▸ Textauszug:
Vorwort Olaf Scholz
Hamburg schließt in sein Gedenken an die Opfer des Nationalsozialismus alle ein: die Opfer der politischen Verfolgung und des Holocausts, die Opfer des Bombenkriegs, der Flucht und der Vertreibung und die viel zu lange vergessenen Opfer, die Homosexuellen, die Roma und Sinti, die Deserteure, die Opfer der Zwangssterilisationen und der Mordaktionen, die sich mit dem Wort »Euthanasie« tarnten. Bisher gab es jedoch nur wenige öffentlich sichtbare Zeugnisse der Erinnerung und des Gedenkens an die Opfer der »Euthanasie«-Verbrechen, obwohl sie in Hamburg Tausende zählten. Zwar finden sich Gedenksteine und Informationstafeln auf den Klinikgeländen in Alsterdorf und Ochsenzoll, auch zeugen viele »Stolpersteine« fast überall in der Stadt von einzelnen Opfern, die nur deshalb ermordet wurden, weil sie in nationalsozialistischer Zeit als »erbminderwertig« und »lebensunwert« galten. Es fehlten aber ein zentraler Informationsort und eine Würdigung aller Opfer der NS-Euthanasie.

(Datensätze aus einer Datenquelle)

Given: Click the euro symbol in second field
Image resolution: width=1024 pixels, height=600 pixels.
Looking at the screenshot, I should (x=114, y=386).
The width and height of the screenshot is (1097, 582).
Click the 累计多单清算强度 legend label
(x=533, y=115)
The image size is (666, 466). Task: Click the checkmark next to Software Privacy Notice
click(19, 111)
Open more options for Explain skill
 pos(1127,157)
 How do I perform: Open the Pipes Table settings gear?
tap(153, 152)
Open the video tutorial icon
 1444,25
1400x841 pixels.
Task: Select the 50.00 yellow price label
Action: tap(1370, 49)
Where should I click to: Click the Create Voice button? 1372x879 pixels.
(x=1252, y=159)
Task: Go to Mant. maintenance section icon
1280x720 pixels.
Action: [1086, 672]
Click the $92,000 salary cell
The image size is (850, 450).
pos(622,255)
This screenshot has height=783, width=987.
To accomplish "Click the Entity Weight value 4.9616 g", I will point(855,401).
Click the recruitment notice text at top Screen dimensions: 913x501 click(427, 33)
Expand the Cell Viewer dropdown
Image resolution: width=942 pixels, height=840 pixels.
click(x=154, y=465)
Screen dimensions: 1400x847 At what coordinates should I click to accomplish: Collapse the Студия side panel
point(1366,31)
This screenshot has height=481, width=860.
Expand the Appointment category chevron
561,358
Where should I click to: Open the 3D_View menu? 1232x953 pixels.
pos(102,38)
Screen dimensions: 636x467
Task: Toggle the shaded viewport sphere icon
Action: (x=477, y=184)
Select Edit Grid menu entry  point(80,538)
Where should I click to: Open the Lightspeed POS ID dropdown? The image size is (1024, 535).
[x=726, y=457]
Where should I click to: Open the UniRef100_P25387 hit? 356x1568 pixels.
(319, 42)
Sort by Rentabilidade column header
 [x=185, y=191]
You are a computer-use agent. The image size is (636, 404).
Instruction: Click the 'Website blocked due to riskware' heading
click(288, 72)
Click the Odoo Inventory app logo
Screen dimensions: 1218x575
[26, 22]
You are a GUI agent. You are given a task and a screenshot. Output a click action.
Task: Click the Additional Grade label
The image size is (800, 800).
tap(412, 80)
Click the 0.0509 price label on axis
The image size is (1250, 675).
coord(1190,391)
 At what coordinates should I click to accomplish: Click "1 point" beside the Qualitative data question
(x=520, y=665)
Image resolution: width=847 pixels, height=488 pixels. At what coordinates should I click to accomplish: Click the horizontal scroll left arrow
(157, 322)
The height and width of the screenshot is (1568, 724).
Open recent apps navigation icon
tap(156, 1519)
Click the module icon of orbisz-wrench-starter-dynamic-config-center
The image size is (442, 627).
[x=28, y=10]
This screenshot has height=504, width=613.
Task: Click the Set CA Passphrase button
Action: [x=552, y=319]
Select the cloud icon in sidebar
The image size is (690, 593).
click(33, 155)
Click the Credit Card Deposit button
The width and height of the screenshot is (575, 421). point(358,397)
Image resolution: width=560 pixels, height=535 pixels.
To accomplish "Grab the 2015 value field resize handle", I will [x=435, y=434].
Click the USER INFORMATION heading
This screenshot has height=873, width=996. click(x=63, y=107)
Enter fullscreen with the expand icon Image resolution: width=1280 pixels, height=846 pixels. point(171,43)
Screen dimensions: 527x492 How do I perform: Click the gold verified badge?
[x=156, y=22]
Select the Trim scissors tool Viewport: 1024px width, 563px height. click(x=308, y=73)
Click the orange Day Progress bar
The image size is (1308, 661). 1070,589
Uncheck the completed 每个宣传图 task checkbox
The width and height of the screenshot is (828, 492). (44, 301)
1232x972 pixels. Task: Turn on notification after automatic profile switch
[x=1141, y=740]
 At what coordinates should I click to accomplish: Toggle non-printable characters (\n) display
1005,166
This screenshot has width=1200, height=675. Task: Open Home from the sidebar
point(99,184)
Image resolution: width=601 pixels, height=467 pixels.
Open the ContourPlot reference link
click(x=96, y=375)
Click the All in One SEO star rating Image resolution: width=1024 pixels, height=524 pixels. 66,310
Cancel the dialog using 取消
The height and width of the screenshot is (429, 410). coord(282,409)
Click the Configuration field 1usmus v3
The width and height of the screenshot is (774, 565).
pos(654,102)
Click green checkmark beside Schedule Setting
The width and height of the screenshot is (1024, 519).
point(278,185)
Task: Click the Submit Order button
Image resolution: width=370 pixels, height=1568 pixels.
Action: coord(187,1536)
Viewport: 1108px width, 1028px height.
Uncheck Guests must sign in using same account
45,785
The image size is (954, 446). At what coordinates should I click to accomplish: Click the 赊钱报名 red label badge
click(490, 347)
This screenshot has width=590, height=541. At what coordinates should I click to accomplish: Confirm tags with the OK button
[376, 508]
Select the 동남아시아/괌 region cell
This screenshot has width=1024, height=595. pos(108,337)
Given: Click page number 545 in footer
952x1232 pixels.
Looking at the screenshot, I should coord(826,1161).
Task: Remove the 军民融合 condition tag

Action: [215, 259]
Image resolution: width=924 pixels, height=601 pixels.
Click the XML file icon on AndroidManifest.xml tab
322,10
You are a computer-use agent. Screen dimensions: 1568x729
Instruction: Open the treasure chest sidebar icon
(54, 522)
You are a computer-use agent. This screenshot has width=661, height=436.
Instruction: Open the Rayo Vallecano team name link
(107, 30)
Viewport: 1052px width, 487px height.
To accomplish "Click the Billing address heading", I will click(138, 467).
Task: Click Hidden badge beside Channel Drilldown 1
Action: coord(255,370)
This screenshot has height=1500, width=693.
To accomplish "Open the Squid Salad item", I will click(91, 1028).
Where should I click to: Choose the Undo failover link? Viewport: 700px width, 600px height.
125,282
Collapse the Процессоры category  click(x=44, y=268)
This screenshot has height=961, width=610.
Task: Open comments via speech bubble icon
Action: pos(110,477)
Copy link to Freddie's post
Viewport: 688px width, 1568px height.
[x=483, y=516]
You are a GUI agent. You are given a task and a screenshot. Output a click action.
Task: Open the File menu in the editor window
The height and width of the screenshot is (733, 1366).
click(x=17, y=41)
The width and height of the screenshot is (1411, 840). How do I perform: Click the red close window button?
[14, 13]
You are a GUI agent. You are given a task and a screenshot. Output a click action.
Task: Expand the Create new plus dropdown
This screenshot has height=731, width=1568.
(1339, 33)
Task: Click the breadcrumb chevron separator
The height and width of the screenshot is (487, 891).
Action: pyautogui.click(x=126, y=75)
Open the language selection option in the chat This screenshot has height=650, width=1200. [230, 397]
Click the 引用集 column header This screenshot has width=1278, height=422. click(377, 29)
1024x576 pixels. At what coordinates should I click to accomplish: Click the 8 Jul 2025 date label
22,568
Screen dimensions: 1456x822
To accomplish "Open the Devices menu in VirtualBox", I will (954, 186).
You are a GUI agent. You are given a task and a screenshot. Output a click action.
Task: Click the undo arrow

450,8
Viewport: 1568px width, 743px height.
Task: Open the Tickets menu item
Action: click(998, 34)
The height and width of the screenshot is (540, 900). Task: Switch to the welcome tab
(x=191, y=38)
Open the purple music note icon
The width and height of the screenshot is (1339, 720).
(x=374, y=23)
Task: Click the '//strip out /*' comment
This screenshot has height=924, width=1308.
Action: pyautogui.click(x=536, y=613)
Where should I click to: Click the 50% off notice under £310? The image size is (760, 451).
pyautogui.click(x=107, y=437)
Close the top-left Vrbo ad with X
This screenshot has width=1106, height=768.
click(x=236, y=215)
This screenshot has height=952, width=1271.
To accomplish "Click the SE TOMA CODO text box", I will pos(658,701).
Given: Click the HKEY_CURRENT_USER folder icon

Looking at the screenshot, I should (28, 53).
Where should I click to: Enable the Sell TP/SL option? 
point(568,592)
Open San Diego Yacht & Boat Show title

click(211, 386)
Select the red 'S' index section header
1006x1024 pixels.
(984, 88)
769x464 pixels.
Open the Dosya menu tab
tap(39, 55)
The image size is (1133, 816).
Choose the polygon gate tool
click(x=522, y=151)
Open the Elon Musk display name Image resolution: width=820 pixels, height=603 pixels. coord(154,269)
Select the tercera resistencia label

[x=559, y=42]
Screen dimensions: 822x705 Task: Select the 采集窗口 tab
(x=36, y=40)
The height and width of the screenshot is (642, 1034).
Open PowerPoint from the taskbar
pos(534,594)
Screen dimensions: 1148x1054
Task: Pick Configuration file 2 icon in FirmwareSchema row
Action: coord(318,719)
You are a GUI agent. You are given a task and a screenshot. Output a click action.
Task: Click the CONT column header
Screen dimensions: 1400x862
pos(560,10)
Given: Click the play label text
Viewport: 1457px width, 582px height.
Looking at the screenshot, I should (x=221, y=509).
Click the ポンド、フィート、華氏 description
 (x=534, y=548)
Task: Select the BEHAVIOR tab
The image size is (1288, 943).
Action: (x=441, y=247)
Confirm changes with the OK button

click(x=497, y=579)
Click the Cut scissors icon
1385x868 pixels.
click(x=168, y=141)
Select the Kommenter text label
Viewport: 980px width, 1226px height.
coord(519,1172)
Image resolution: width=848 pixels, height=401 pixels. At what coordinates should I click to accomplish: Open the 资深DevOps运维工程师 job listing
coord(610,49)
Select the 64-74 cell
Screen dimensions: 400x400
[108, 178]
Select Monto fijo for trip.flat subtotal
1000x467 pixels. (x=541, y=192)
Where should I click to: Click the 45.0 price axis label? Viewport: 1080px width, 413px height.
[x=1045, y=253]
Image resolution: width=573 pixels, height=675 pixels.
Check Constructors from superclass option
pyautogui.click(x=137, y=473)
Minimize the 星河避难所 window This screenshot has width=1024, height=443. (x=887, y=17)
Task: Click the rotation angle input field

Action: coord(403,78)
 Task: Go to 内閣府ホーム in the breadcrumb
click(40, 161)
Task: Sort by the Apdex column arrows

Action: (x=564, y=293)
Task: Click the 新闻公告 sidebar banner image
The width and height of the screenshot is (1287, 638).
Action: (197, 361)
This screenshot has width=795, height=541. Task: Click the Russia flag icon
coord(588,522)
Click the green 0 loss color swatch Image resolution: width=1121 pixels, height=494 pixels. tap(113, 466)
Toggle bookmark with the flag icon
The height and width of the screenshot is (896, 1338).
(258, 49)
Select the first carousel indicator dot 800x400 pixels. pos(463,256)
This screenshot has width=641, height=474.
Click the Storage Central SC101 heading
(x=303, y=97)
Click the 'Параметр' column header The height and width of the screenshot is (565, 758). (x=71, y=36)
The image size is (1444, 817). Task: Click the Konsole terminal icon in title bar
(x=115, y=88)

▸ Aufgabe: Setzen Sie bitte das Vorwort zum Hamburger Gedenken an die Opfer der NS-»Euthanasie« im Anschluss an seinen letzten Satz fort.

▸ Ergebnis:
Mit diesem Buch setzen wir ein Zeichen. Damit ehrt Hamburg mehr als 4.700 Frauen, Männer und Kinder, die im Zuge der NS-Euthanasie in den Jahren 1939 bis 1945 getötet wurden. Das Buch gedenkt dieser Opfer, indem jede und jeder Einzelne mit seinem Namen aufgeführt wird. Wer die Namen liest und die wenigen, aber doch so eindringlichen Daten der Geburt, der Aufnahme in eine Anstalt oder in ein Heim, des Abtransports und schließlich des Todes in einer Anstalt, in der mit Gas, mit Hunger, mit Medikamenten und manchmal einfach nur durch Vernachlässigung getötet wurde, ist beschämt und betroffen. Das Buch vermittelt einen Eindruck vom Ausmaß an Willkür und Gewalt, denen schutz- und hilfsbedürftige Menschen ausgesetzt waren.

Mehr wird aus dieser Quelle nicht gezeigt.